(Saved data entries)
# # # # # # #

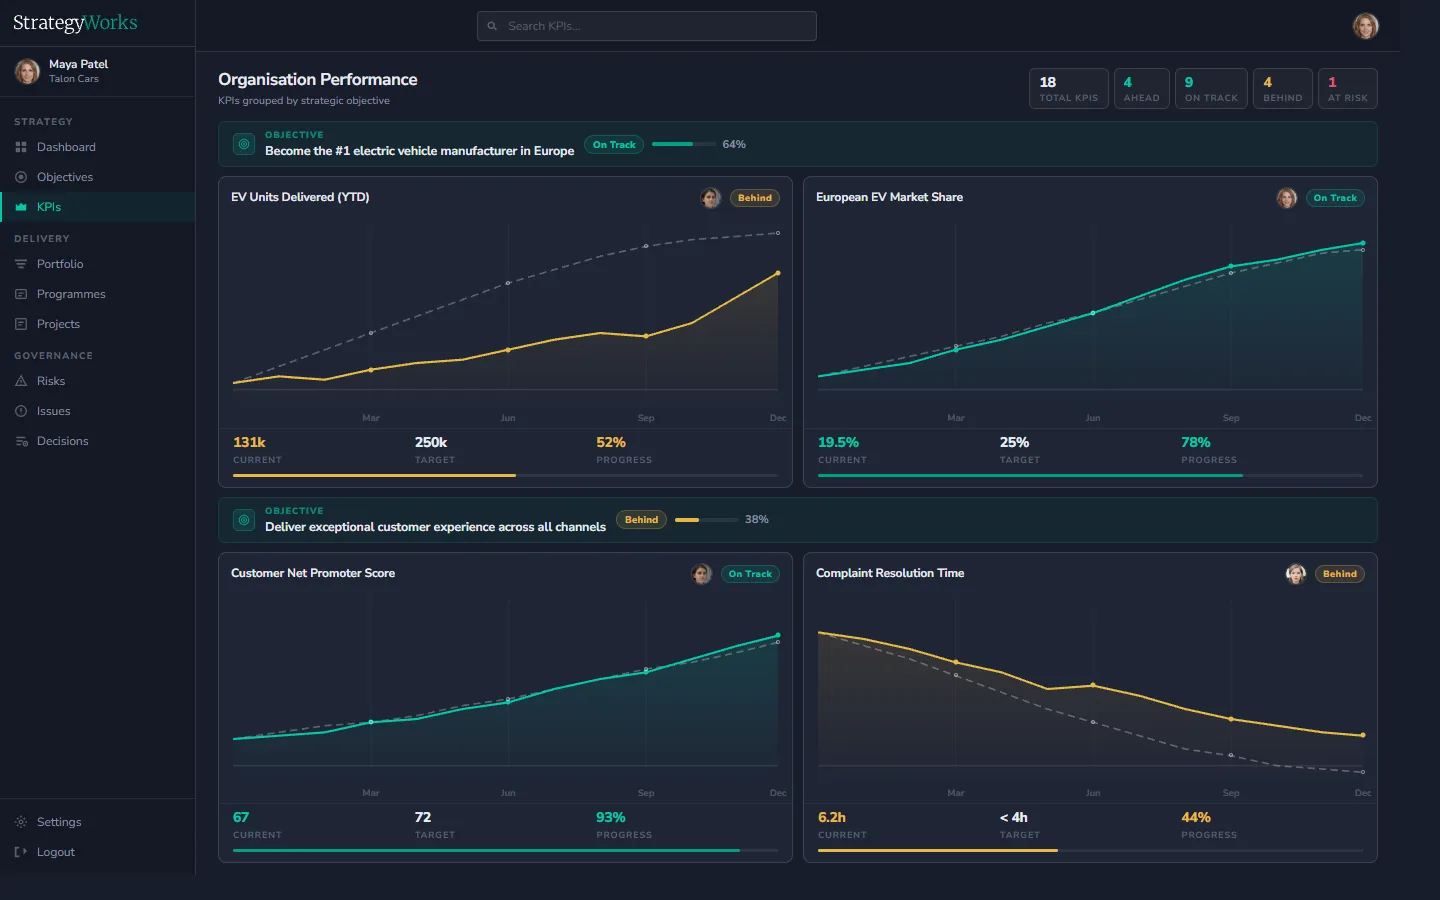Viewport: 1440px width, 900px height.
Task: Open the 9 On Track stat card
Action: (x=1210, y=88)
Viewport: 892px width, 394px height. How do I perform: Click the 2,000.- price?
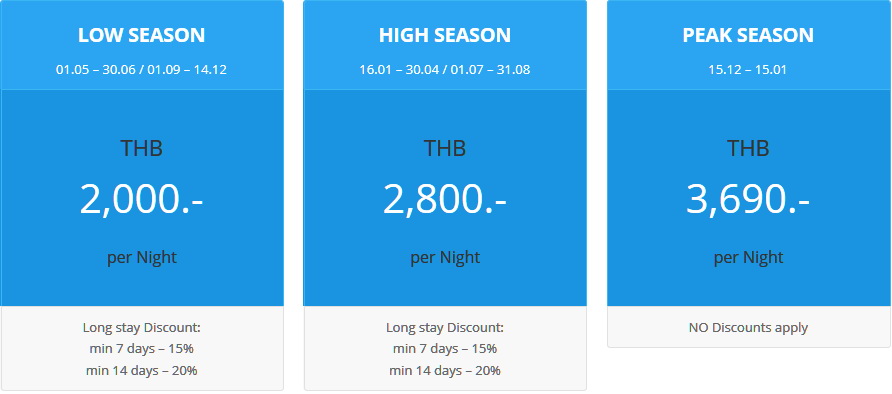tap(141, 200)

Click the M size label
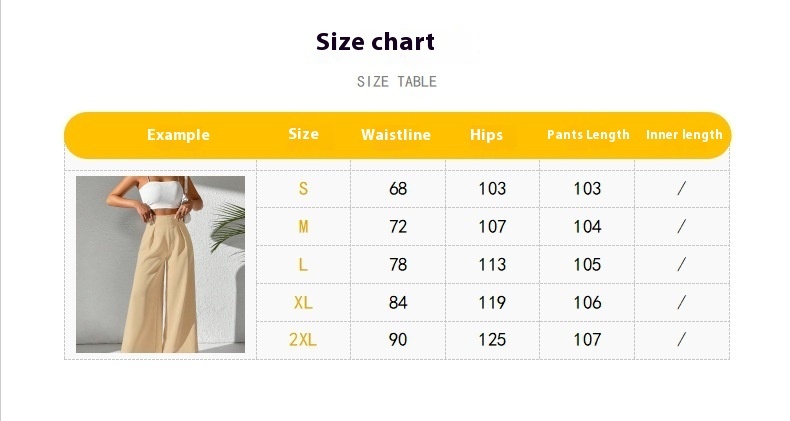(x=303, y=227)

# # # # # # #

→ **YOUR TASK**
Your reply should hold only the lines from the one that contains "Viewport: 892px width, 394px" through the last line of the records above, exact and complete, and no pictures.

→ **EXERCISE SOLUTION**
Viewport: 892px width, 394px height. How do I perform: Click the 2,000.- price?
tap(141, 200)

Click the M size label
(x=303, y=227)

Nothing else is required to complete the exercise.